Seattle-based developer Housing Diversity Corp. (HDC) is ramping up its presence in Los Angeles, opening a new Downtown office and filing plans to develop two new projects in Hollywood and Koreatown.
In July 2020, the company made headlines by breaking ground on its first Los Angeles project - an eight-story, 69-unit apartment building near Hollywood Boulevard. That apartment complex, now in the end stages of construction, will have an average unit size of just 375 square feet and no on-site parking.
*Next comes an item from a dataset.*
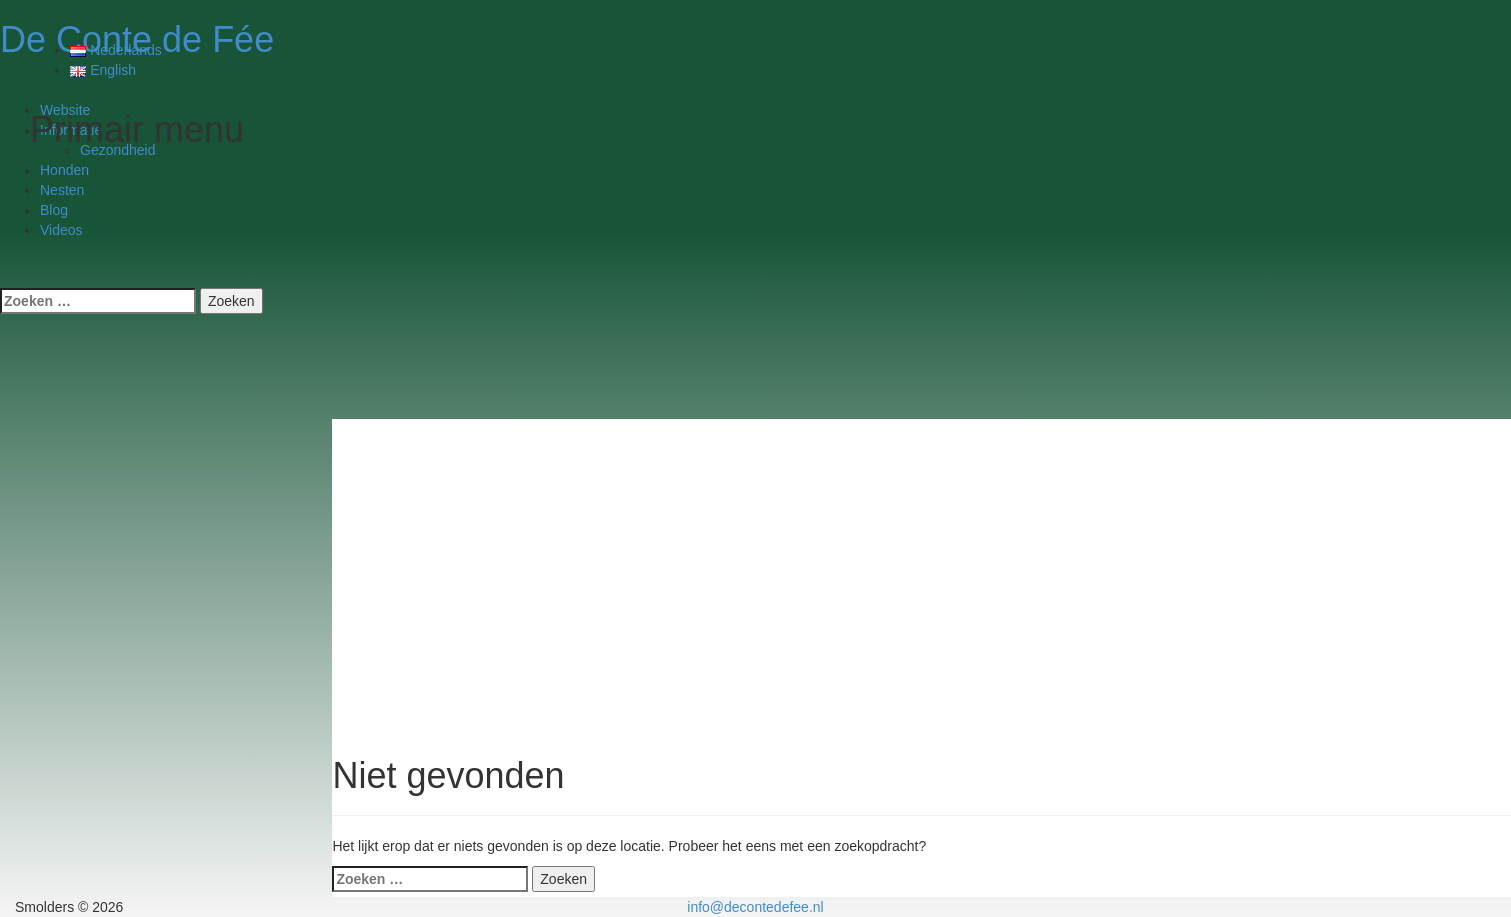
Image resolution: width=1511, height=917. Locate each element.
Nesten (62, 190)
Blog (54, 210)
HDC recently submitted an application to the Planning Department for a neighboring site at 6766 Hawthorn Avenue which now functions as a service parking lot. Plans call for the construction of a seven-story edifice featuring 58 rental units - intended to be priced for creative and service industry workers - which would include 220 square feet of ground-floor commercial space. Parking for 14 vehicles would be located within the building, fulfilling the terms of an existing covenant for off-street parking.
Renderings of the building, designed by Steinberg Hart, depict 6766 Hawthorn as a slim podium-type building with cantilevered balconies protruding from its northern facade.
HDC and its partners, which include Steinberg Hart and STS Construction, have also filed for entitlements on a property at 603 S. Mariposa Avenue in Koreatown - a mid-block site between 6th Street and Wilshire Boulevard. That project would replace a 1920s commercial and residential building with a new eight-story edifice containing 92 rental apartments and no on-site parking.
Both projects rely on Transit Oriented Communities incentives to achieve greater density and floor area than otherwise allowed via zoning. A total of 18 affordable units would be provided between the two developments in exchange for the incentives.
The Hollywood and Koreatown developments represent a tried and true formula for HDC, which has targeted walkable neighborhoods - located in Federal Opportunity Zones - and prices its apartments for low-to-middle-income households. The company has already secured approvals for two such projects near its Downtown headquarters, including a newly-entitled 227-unit apartment building at 1411 S. Flower Street and a planned 151-unit building at 1317 S. Grand Avenue.